**Written exercise 1**
Update the listing below by replacing "caption bar" with "title bar" and leaving everything else unchanged. Leave the pictures out of your answer.
**Written exercise 2**
Write what comes next in the discussion of AD&D level progression below, picking up after its final sentence.

**Article**
** BEGIN **
Definitely a personal bias on his part. But I seriously doubt there's any significant real evidence of it among the AD&D crowd.
 

And they weren't the only ones, either. Druids sped up from, maybe, 4-11, IIRC?

In retrospect I have to wonder /why?/ The sweet spot was something like 3-9, at the outside, why zip through part or even most of it?
And, then after name level, everyone just hit the wall.

Something 5e progression got very right, IMHO, savoring the sweet spot, then speeding back up.

Maybe to give each class something of its own sweet spot feeling of improvement? Because, overall, with the possible exception of comparing a main class to a subclass with more benefits (and I think that really only applied to the comparison between fighters, paladins, and rangers), the leveling difference didn't really do much good. They just added mess, particularly for some classes like the thief who could level up long before they could afford to do so by training rules (and thus got stuck) and who never really achieved parity with the other classes despite the quicker leveling at the higher end.
 



I gotta admit, I never saw the "you can't afford to train" be even remotely an issue after about 3rd level. In AD&D, about 75% of your xp was from gold, which meant that you had SO much gold floating around that training costs were largely a formality.
** END **
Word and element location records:
** BEGIN **
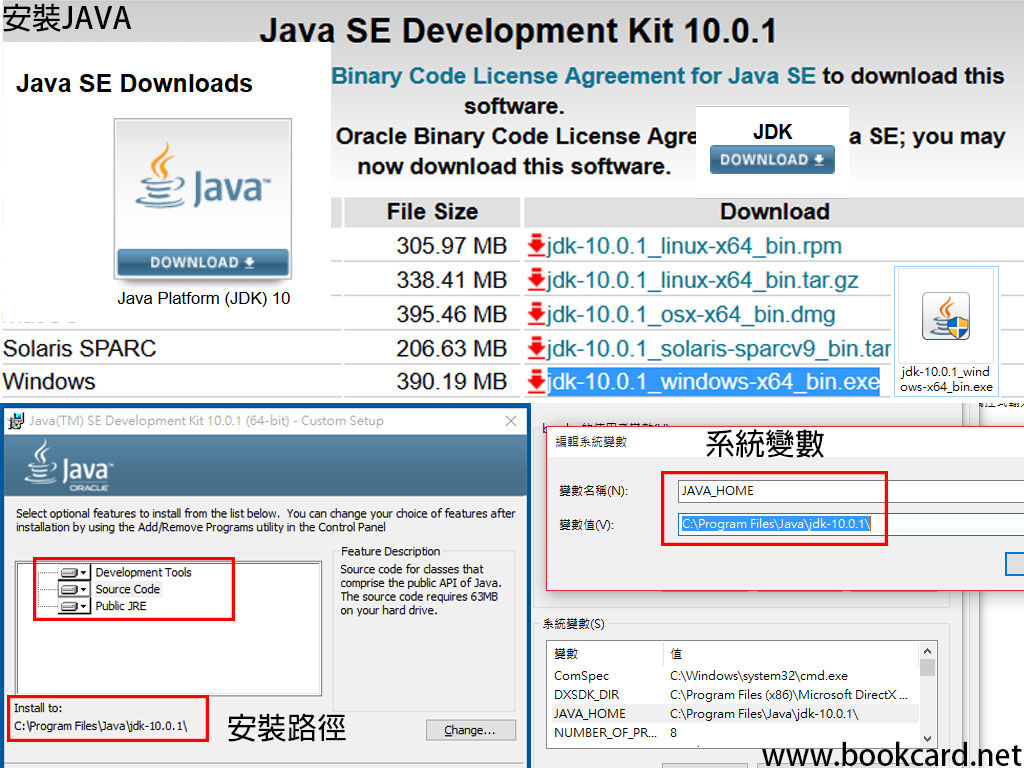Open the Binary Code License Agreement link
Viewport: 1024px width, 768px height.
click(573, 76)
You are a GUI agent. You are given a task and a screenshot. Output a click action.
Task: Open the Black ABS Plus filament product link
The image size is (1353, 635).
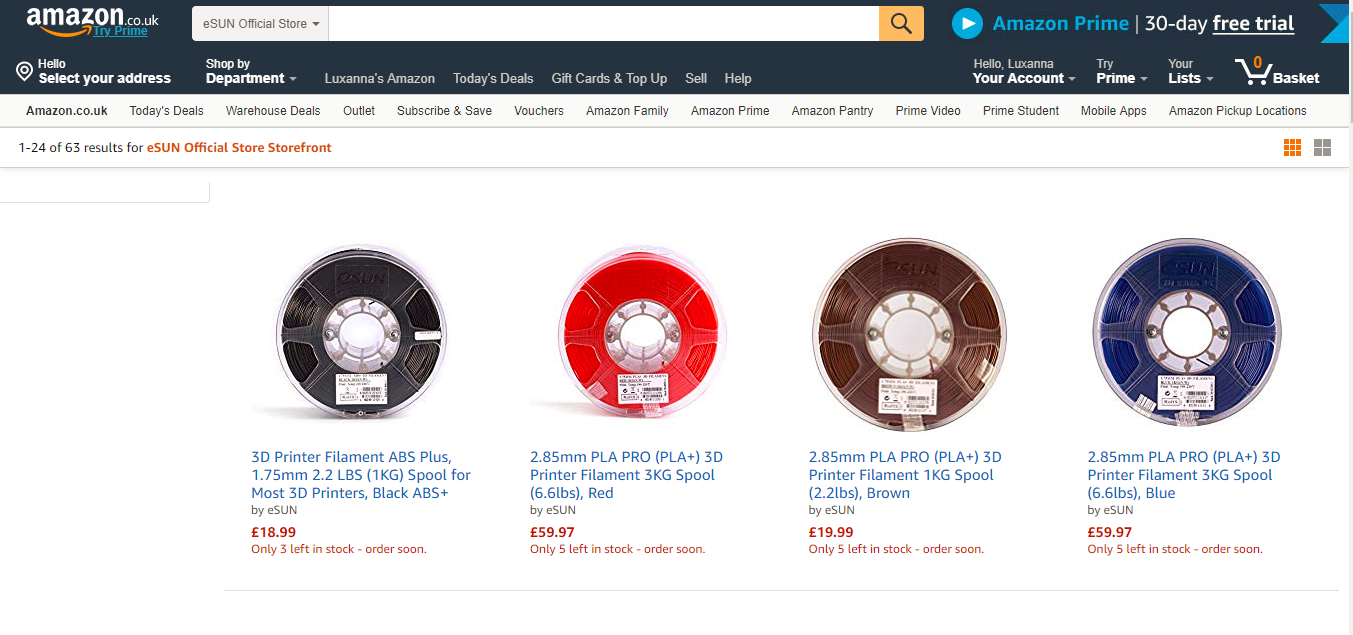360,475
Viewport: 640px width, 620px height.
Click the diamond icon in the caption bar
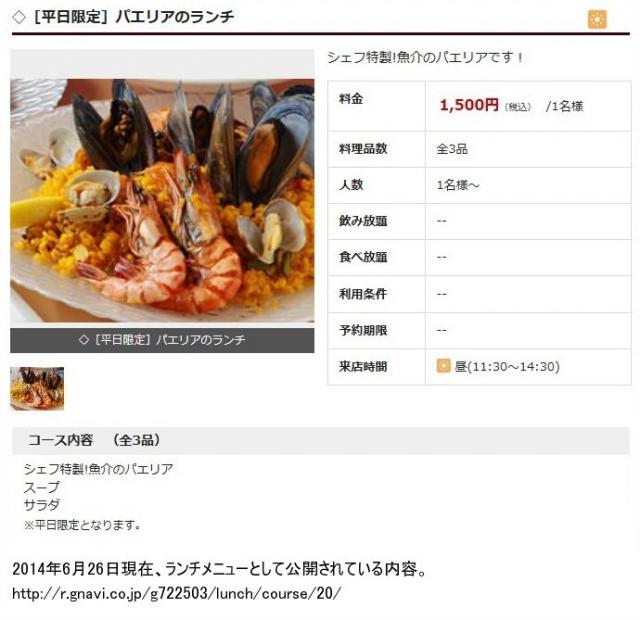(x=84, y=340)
** END **
**Result 1**
Open the Binary Code License Agreement link
Viewport: 1024px width, 768px height.
click(573, 76)
You are a GUI agent. You are given a task and a screenshot. Output a click action.
Task: Open the Black ABS Plus filament product link
The image size is (1353, 635).
360,475
Viewport: 640px width, 620px height.
Click the diamond icon in the title bar
(x=84, y=340)

**Result 2**
Different strokes I guess.

But, I don't think that Gygax was such a terrible game designer that he would create a system where you would level up, but, then not be able to because of a lack of funds and thus would have to wait for everyone else to catch up. That's terrible game design. It would mean that the AD&D designers had absolutely no clue how the game was actually working.
 


But, I don't think that Gygax was such a terrible game designer that he would create a system where you would level up, but, then not be able to because of a lack of funds and thus would have to wait for everyone else to catch up. That's terrible game design. It would mean that the AD&D designers had absolutely no clue how the game was actually working.

I think when he set level 2>3 minimum training cost at 3000gp he forgot that Thief XP 2>3 was 1,250. The 1e training rules seem pretty bodged, frankly.